%%
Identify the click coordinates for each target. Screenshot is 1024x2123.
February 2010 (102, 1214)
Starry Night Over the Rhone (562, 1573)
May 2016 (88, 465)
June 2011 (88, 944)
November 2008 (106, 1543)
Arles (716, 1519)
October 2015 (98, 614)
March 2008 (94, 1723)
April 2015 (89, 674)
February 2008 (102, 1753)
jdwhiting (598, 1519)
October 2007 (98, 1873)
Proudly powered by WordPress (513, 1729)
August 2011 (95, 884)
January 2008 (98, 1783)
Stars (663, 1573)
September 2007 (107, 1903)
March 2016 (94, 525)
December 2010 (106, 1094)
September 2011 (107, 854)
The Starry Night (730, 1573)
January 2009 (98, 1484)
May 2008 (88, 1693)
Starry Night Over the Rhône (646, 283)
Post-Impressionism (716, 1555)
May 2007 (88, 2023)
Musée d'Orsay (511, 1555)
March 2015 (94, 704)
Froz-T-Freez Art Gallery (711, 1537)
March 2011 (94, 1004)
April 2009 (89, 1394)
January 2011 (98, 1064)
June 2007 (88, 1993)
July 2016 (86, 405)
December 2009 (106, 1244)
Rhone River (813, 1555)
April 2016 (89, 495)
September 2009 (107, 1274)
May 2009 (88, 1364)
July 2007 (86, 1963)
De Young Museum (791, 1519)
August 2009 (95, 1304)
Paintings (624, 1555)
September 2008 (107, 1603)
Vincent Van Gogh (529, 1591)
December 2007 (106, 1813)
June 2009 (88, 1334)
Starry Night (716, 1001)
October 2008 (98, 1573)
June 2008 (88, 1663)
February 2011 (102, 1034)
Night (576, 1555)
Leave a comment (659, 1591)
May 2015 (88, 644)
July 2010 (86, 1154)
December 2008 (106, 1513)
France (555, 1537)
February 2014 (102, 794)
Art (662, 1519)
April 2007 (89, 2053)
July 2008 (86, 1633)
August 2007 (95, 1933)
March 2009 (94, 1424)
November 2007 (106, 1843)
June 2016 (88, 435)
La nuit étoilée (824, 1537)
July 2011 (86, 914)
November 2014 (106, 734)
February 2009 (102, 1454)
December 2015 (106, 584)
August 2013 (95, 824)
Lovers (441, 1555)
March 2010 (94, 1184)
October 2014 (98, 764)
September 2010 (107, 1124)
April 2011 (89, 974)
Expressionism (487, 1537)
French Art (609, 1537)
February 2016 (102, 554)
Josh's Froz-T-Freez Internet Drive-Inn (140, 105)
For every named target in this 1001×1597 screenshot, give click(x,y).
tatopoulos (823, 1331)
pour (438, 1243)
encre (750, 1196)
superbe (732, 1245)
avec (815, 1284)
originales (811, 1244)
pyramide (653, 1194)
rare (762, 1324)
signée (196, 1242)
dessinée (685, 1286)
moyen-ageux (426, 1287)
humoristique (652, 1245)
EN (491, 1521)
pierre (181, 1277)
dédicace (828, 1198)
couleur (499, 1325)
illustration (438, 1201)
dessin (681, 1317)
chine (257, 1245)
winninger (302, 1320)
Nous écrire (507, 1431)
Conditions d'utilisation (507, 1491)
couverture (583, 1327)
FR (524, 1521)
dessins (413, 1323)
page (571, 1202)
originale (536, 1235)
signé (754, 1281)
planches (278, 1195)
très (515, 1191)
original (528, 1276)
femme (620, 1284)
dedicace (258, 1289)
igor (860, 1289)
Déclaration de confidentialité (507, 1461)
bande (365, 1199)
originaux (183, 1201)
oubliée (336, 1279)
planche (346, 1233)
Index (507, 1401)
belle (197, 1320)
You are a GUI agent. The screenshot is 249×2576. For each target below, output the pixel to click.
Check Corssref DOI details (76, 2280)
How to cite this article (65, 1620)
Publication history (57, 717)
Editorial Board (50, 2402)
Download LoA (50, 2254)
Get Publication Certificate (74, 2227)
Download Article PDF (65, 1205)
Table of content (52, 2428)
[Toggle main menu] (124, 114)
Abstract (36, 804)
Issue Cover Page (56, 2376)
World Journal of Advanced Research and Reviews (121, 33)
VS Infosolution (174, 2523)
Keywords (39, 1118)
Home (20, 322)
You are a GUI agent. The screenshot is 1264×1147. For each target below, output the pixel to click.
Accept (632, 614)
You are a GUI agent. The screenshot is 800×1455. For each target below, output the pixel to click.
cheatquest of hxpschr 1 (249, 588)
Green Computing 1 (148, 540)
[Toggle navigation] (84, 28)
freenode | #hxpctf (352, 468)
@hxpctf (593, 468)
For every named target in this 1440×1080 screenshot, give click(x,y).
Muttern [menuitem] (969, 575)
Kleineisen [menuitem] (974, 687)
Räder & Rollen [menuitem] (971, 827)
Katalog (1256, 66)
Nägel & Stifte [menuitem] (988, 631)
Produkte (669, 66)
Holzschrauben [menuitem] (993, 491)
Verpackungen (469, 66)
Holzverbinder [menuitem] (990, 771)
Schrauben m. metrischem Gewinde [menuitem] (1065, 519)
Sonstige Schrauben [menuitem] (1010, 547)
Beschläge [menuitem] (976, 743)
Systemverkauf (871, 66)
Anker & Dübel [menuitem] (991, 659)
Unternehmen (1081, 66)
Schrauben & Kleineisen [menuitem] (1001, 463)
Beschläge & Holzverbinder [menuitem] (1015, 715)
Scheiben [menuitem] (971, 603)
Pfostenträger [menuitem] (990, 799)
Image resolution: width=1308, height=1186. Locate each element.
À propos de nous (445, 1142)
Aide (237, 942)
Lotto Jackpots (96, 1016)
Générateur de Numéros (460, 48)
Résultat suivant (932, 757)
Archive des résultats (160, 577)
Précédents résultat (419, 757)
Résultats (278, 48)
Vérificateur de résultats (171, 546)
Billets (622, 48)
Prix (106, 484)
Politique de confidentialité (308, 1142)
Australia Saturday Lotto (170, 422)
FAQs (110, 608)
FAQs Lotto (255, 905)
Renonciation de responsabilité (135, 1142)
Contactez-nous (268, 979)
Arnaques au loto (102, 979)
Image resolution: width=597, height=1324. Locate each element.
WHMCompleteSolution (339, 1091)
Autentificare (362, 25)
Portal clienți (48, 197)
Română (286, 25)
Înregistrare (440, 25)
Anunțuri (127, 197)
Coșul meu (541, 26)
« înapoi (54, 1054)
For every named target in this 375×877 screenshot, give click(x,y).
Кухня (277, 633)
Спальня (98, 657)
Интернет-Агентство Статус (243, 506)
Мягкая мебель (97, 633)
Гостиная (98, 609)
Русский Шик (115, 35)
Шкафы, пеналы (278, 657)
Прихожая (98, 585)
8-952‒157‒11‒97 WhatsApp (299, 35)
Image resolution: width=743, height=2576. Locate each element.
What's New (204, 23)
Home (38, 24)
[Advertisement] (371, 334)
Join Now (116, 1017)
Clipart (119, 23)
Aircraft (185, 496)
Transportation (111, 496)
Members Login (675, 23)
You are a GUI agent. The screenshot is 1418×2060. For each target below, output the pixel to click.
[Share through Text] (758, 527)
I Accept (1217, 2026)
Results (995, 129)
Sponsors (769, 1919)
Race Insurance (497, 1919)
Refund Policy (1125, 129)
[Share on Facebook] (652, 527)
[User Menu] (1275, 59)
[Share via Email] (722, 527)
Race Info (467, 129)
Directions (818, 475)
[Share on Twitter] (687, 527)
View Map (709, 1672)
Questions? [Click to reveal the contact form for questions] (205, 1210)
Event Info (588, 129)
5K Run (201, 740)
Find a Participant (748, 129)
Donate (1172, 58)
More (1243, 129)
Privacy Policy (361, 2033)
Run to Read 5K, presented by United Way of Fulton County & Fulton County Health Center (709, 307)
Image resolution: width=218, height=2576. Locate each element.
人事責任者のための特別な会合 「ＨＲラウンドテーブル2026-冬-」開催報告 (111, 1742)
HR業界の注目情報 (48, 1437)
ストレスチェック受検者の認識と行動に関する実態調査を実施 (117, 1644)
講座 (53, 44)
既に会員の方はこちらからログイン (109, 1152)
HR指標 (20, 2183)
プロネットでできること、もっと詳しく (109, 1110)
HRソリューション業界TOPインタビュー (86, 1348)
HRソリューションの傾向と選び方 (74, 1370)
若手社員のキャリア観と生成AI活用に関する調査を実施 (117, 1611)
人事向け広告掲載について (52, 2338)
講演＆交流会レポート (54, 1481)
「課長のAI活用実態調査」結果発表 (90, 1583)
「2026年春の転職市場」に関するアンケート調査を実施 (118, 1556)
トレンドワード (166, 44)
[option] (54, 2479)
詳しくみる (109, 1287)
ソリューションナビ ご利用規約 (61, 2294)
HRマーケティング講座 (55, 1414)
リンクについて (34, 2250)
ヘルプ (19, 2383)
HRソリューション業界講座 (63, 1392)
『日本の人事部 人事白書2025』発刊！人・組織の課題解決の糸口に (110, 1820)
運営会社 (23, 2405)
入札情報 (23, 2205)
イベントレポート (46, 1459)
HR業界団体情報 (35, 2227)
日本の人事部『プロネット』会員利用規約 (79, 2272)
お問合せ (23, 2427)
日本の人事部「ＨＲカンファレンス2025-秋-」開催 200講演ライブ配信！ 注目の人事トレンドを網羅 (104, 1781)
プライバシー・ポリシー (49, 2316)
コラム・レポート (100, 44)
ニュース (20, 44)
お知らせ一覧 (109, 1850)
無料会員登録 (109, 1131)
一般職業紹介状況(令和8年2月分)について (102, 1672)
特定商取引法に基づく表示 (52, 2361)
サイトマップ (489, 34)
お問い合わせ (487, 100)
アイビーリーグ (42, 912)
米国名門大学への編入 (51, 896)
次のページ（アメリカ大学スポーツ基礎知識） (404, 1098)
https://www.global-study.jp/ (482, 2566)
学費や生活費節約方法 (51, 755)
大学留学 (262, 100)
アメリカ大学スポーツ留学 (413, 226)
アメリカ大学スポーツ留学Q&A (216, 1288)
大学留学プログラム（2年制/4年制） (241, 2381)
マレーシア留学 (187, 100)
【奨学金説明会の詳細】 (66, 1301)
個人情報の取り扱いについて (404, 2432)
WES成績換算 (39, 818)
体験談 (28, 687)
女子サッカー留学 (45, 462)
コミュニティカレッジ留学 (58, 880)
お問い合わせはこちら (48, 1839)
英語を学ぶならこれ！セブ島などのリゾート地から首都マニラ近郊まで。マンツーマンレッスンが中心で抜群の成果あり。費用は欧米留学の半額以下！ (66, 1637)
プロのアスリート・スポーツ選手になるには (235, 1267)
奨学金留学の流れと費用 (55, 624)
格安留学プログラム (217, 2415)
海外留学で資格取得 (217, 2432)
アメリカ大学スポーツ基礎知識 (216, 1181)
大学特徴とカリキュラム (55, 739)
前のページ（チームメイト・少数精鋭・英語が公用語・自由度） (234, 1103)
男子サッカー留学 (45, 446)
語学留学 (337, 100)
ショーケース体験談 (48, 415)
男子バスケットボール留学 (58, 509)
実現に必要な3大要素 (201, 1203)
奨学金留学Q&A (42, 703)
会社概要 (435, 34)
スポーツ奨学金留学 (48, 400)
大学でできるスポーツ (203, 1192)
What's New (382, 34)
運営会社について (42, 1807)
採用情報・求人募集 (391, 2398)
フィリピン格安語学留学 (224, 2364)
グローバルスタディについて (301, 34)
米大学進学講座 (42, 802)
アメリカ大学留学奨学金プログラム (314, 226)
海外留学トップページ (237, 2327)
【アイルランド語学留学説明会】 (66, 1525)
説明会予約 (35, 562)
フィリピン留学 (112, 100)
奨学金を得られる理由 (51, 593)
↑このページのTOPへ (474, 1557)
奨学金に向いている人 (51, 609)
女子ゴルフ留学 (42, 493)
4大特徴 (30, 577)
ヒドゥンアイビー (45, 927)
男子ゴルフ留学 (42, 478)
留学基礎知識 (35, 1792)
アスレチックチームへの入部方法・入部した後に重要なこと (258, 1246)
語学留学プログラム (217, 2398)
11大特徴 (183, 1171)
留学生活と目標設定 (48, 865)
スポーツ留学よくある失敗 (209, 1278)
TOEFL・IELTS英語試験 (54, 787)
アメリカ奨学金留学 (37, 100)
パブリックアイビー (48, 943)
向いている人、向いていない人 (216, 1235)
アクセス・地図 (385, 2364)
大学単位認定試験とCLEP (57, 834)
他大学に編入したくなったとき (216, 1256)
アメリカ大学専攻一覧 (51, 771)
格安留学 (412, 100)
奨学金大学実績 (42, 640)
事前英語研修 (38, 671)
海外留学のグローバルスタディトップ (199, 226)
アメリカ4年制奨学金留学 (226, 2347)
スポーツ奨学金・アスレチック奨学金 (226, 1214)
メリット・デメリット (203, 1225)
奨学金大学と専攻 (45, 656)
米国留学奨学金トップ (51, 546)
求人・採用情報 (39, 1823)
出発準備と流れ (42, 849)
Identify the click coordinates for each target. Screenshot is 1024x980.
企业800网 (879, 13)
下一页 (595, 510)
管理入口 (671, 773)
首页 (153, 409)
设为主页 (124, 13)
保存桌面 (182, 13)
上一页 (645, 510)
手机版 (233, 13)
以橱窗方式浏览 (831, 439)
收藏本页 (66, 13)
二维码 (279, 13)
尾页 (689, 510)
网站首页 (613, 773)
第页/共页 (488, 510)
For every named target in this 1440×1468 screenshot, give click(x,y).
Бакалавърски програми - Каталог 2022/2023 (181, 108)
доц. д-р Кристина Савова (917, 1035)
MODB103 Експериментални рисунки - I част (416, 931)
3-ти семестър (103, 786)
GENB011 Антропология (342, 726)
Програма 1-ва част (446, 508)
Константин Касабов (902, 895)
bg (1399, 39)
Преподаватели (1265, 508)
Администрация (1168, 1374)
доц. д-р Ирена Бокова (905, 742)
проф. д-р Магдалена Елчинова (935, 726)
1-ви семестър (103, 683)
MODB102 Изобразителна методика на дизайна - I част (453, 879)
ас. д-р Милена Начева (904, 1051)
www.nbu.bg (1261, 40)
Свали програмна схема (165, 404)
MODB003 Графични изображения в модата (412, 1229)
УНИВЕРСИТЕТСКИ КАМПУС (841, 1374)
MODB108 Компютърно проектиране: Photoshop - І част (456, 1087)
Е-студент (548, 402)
%%
What the task asks:
Write out the lines of the material word for word, beginning at the line that contains "フィリピン留学 (112, 100)" and stopping after the last line of the material.

Reply to the exercise:
フィリピン留学 (112, 100)
奨学金を得られる理由 (51, 593)
↑このページのTOPへ (474, 1557)
奨学金に向いている人 (51, 609)
女子ゴルフ留学 (42, 493)
4大特徴 (30, 577)
ヒドゥンアイビー (45, 927)
男子ゴルフ留学 (42, 478)
留学基礎知識 (35, 1792)
アスレチックチームへの入部方法・入部した後に重要なこと (258, 1246)
語学留学プログラム (217, 2398)
11大特徴 (183, 1171)
留学生活と目標設定 (48, 865)
スポーツ留学よくある失敗 (209, 1278)
TOEFL・IELTS英語試験 (54, 787)
アメリカ奨学金留学 (37, 100)
パブリックアイビー (48, 943)
向いている人、向いていない人 (216, 1235)
アクセス・地図 (385, 2364)
大学単位認定試験とCLEP (57, 834)
他大学に編入したくなったとき (216, 1256)
アメリカ大学専攻一覧 (51, 771)
格安留学 (412, 100)
奨学金大学実績 (42, 640)
事前英語研修 (38, 671)
海外留学のグローバルスタディトップ (199, 226)
アメリカ4年制奨学金留学 (226, 2347)
スポーツ奨学金・アスレチック奨学金 (226, 1214)
メリット・デメリット (203, 1225)
奨学金大学と専攻 (45, 656)
米国留学奨学金トップ (51, 546)
求人・採用情報 (39, 1823)
出発準備と流れ (42, 849)
Identify the click coordinates for each target. Screenshot is 1024x980.
企业800网 (879, 13)
下一页 (595, 510)
管理入口 (671, 773)
首页 (153, 409)
设为主页 (124, 13)
保存桌面 (182, 13)
上一页 (645, 510)
手机版 (233, 13)
以橱窗方式浏览 (831, 439)
收藏本页 (66, 13)
二维码 (279, 13)
尾页 (689, 510)
网站首页 (613, 773)
第页/共页 (488, 510)
For every named target in this 1440×1468 screenshot, give click(x,y).
Бакалавърски програми - Каталог 2022/2023 (181, 108)
доц. д-р Кристина Савова (917, 1035)
MODB103 Експериментални рисунки - I част (416, 931)
3-ти семестър (103, 786)
GENB011 Антропология (342, 726)
Програма 1-ва част (446, 508)
Константин Касабов (902, 895)
bg (1399, 39)
Преподаватели (1265, 508)
Администрация (1168, 1374)
доц. д-р Ирена Бокова (905, 742)
проф. д-р Магдалена Елчинова (935, 726)
1-ви семестър (103, 683)
MODB102 Изобразителна методика на дизайна - I част (453, 879)
ас. д-р Милена Начева (904, 1051)
www.nbu.bg (1261, 40)
Свали програмна схема (165, 404)
MODB003 Графични изображения в модата (412, 1229)
УНИВЕРСИТЕТСКИ КАМПУС (841, 1374)
MODB108 Компютърно проектиране: Photoshop - І част (456, 1087)
Е-студент (548, 402)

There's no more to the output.